▶ **WORK REQUEST**
A complete, word-for-word restatement of the entries is needed.

▶ **Records from a data source**
━━━━━━
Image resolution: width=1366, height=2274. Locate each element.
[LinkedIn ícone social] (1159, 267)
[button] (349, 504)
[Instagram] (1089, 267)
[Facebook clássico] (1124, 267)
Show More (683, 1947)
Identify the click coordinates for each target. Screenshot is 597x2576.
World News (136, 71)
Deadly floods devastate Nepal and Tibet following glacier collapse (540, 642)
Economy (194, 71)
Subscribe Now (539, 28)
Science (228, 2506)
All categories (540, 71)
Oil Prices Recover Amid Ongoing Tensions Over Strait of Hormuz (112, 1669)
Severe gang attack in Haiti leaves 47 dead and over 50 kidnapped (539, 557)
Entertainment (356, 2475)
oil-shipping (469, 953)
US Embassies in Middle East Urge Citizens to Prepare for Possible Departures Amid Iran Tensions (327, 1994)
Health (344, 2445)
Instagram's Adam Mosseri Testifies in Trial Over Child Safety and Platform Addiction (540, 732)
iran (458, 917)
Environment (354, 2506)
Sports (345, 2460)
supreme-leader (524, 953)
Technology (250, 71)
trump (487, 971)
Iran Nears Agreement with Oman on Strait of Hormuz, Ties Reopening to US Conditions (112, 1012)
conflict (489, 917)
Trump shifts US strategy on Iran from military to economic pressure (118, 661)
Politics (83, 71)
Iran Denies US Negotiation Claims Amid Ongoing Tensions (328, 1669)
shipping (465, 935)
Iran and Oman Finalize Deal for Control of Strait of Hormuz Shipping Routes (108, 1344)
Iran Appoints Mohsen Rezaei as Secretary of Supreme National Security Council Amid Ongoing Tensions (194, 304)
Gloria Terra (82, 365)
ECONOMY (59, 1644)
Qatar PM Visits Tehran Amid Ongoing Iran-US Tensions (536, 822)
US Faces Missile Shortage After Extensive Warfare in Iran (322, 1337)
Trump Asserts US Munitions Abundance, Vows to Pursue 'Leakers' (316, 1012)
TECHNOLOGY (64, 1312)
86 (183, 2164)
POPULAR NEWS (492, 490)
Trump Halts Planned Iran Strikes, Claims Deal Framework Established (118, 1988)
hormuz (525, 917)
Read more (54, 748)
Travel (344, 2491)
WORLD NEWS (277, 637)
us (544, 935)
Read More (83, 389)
━━━━━━
▶ **RESULT**
Image resolution: width=1366, height=2274. Locate each element.
[LinkedIn ícone social] (1159, 267)
[button] (349, 504)
[Instagram] (1089, 267)
[Facebook clássico] (1124, 267)
Show More (683, 1947)
Identify the click coordinates for each target. Screenshot is 597x2576.
World News (136, 71)
Deadly floods devastate Nepal and Tibet following glacier collapse (540, 642)
Economy (194, 71)
Subscribe Now (539, 28)
Science (228, 2506)
All categories (540, 71)
Oil Prices Recover Amid Ongoing Tensions Over Strait of Hormuz (112, 1669)
Severe gang attack in Haiti leaves 47 dead and over 50 kidnapped (539, 557)
Entertainment (356, 2475)
oil-shipping (469, 953)
US Embassies in Middle East Urge Citizens to Prepare for Possible Departures Amid Iran Tensions (327, 1994)
Health (344, 2445)
Instagram's Adam Mosseri Testifies in Trial Over Child Safety and Platform Addiction (540, 732)
iran (458, 917)
Environment (354, 2506)
Sports (345, 2460)
supreme-leader (524, 953)
Technology (250, 71)
trump (487, 971)
Iran Nears Agreement with Oman on Strait of Hormuz, Ties Reopening to US Conditions (112, 1012)
conflict (489, 917)
Trump shifts US strategy on Iran from military to economic pressure (118, 661)
Politics (83, 71)
Iran Denies US Negotiation Claims Amid Ongoing Tensions (328, 1669)
shipping (465, 935)
Iran and Oman Finalize Deal for Control of Strait of Hormuz Shipping Routes (108, 1344)
Iran Appoints Mohsen Rezaei as Secretary of Supreme National Security Council Amid Ongoing Tensions (194, 304)
Gloria Terra (82, 365)
ECONOMY (59, 1644)
Qatar PM Visits Tehran Amid Ongoing Iran-US Tensions (536, 822)
US Faces Missile Shortage After Extensive Warfare in Iran (322, 1337)
Trump Asserts US Munitions Abundance, Vows to Pursue 'Leakers' (316, 1012)
TECHNOLOGY (64, 1312)
86 (183, 2164)
POPULAR NEWS (492, 490)
Trump Halts Planned Iran Strikes, Claims Deal Framework Established (118, 1988)
hormuz (525, 917)
Read more (54, 748)
Travel (344, 2491)
WORLD NEWS (277, 637)
us (544, 935)
Read More (83, 389)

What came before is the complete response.